Maumee Bids Farewell To Beloved Friend Charlie Carr

In 2010, Charlie posed for a photo with his daughter Angela Sturtz and his wife Mary after receiving the 2009 Maumee Outstanding Citizen Award. MIRROR PHOTO BY NANCY GAGNET

BY NANCY GAGNET | MIRROR REPORTER — Kind, giving, caring, willing to help at a moment’s notice – these are just a few of the ways that friends and family describe Charlie Carr.

The beloved community member and friend to so many in Maumee passed away on September 20 after a four-year battle with cancer. He was 64.

His wife of 40 years, Mary, and his two children, Angela and Andy, attribute his genuine optimism to maintaining a signature upbeat attitude that carried him through life – even during times when he was not feeling well.

“Dad focused on the positive,” said Angela. “He did not want people to know that he was sick. He wanted people to just be happy.”

An avid supporter of the Maumee community, Charlie took on projects whenever there was a need. He was a member of the Rotary Club of Maumee, the Maumee Chamber of Commerce and Habitat for Humanity. He was the co-founder of the Maumee Holiday Light Parade, served as Santa at the Maumee Fire Division pancake breakfast and was a volunteer tutor at Queen of Apostles School, where he also spearheaded several building improvement projects.

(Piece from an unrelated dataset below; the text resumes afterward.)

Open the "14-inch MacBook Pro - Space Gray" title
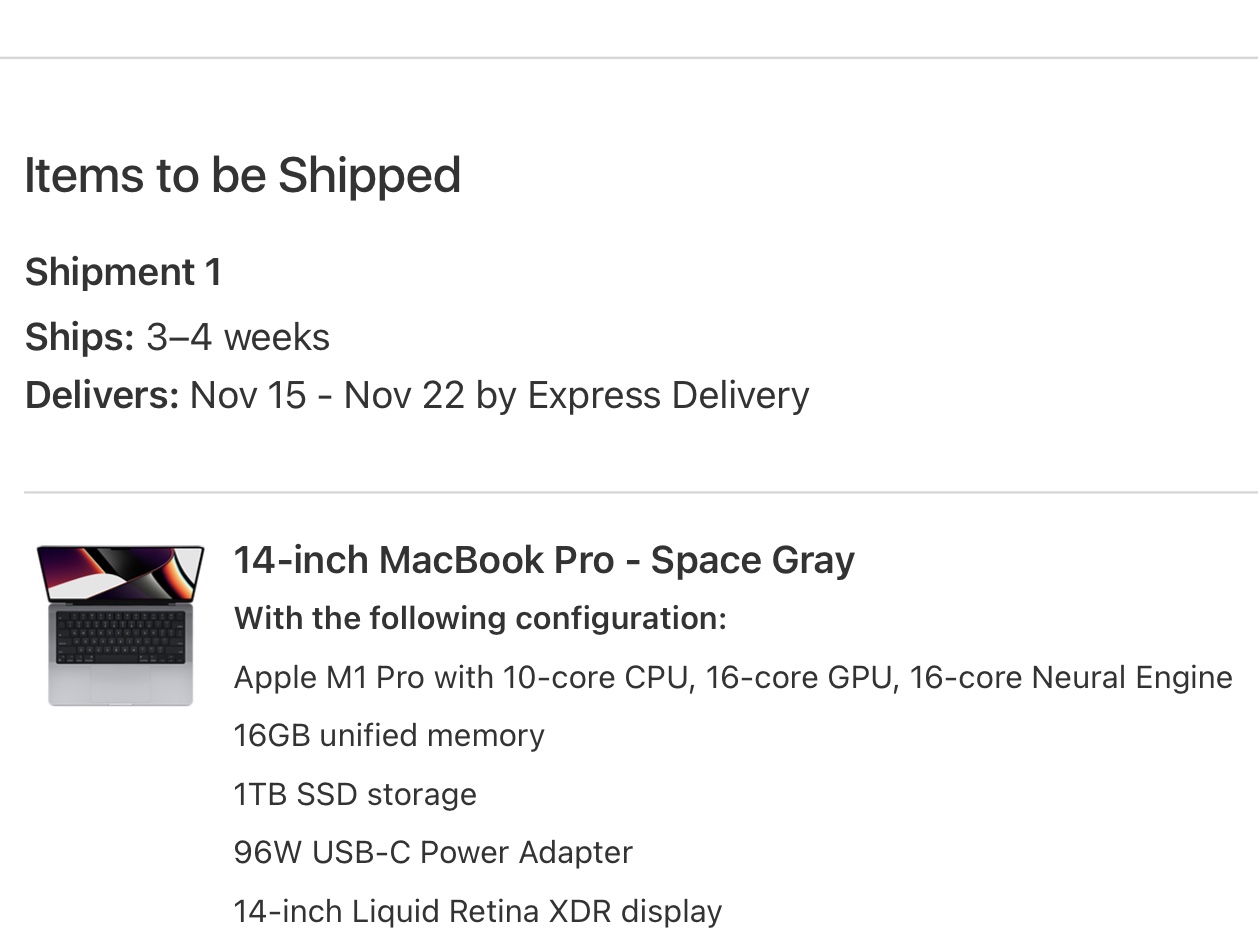 click(x=544, y=560)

He participated on the Maumee Municipal Planning Commission and the Maumee Administrative Board.

His brother, Maumee Mayor Richard Carr, said that Charlie was an incredibly giving man.

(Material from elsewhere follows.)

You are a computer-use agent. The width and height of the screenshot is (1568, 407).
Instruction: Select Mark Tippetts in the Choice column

“If you describe Charlie, he would do anything for anybody at anytime.” Rich said. “Anything anybody called him for, he would help.”

Charlie was an active volunteer at St. Joseph Catholic Church in Maumee, where he and Mary co-chaired several parish festivals. 

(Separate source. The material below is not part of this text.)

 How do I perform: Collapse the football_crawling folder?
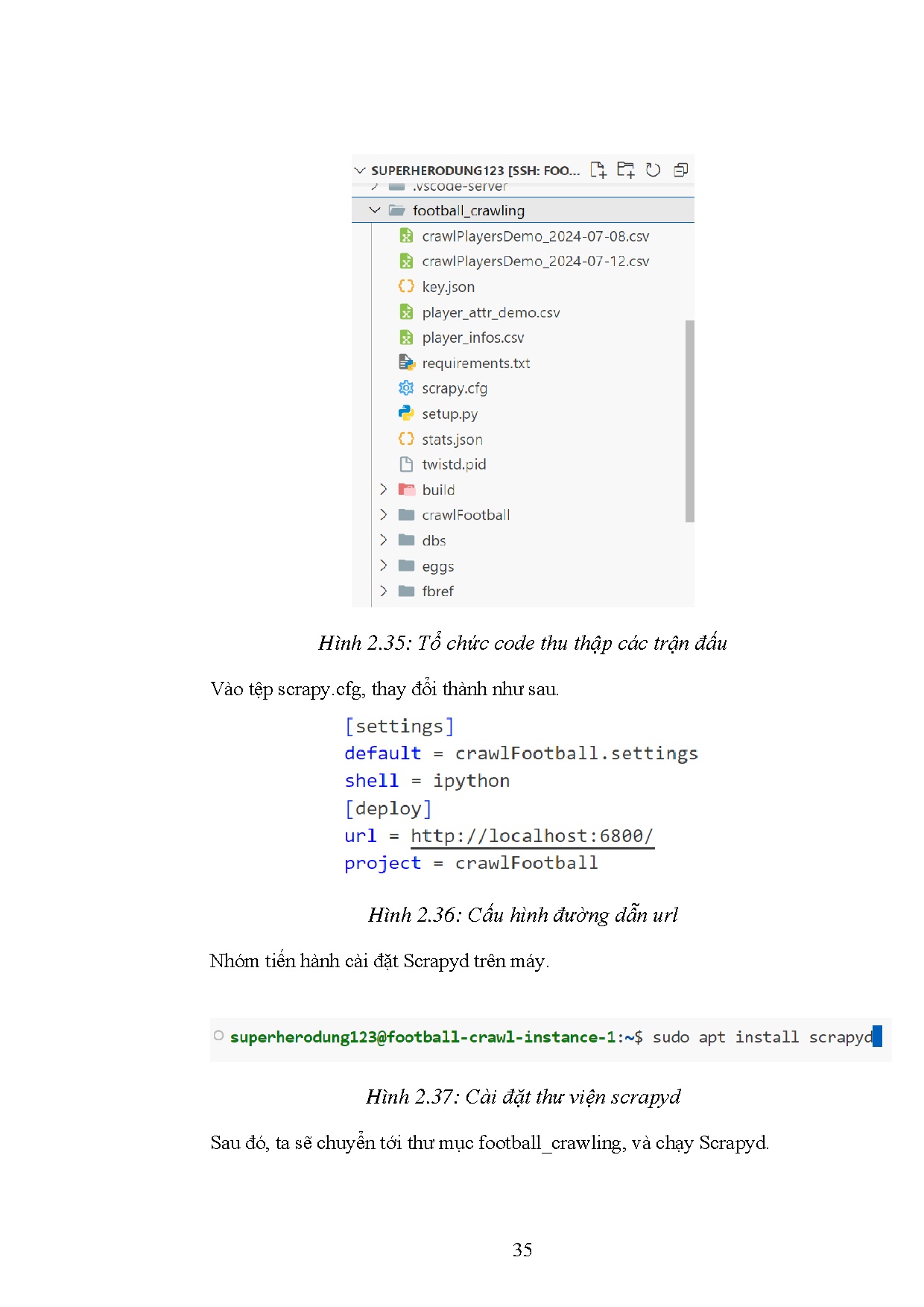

“It was fun and the kids went to St. Joe’s, so that was our family,” said Mary. “Eventually, it morphed into other groups.”

Charlie helped raise funds for significant causes, including Maumee Relay for Life, the Maumee Performing Arts Center, and in 2004, he helped raise $50,000 to save Maumee Little League. 

In 2010, he was named the previous year’s Maumee Chamber of Commerce Outstanding Citizen of the Year, an honor also bestowed upon his father, Charles Sr., and his brother, Rich.

Andy attributes his father’s sense of service to the lessons he learned from his parents, Helyn and Charles Sr., who also volunteered tirelessly in the community. 

“My dad was always putting other people first – that’s what he learned from his dad,” Andy said. “And when you look at everything he did, like playing Santa, making kids smile and brightening everyone’s day, he always put others first.”

Charlie spent 43 years working at The Andersons before retiring in 2013. 

“The Andersons and the Anderson family were a very big part of his life,” said Andy. “He was always so grateful to Mr. and Mrs. Anderson and they were very good to him.” 

In addition to his career at The Andersons, Charlie served as a volunteer firefighter and EMT in Maumee for five years.

He is the oldest of three children. In addition to his brother Rich, he has a sister, Jody Albright, who is the youngest sibling. Charlie forged friendships that went back decades, and he easily made new ones, Rich said.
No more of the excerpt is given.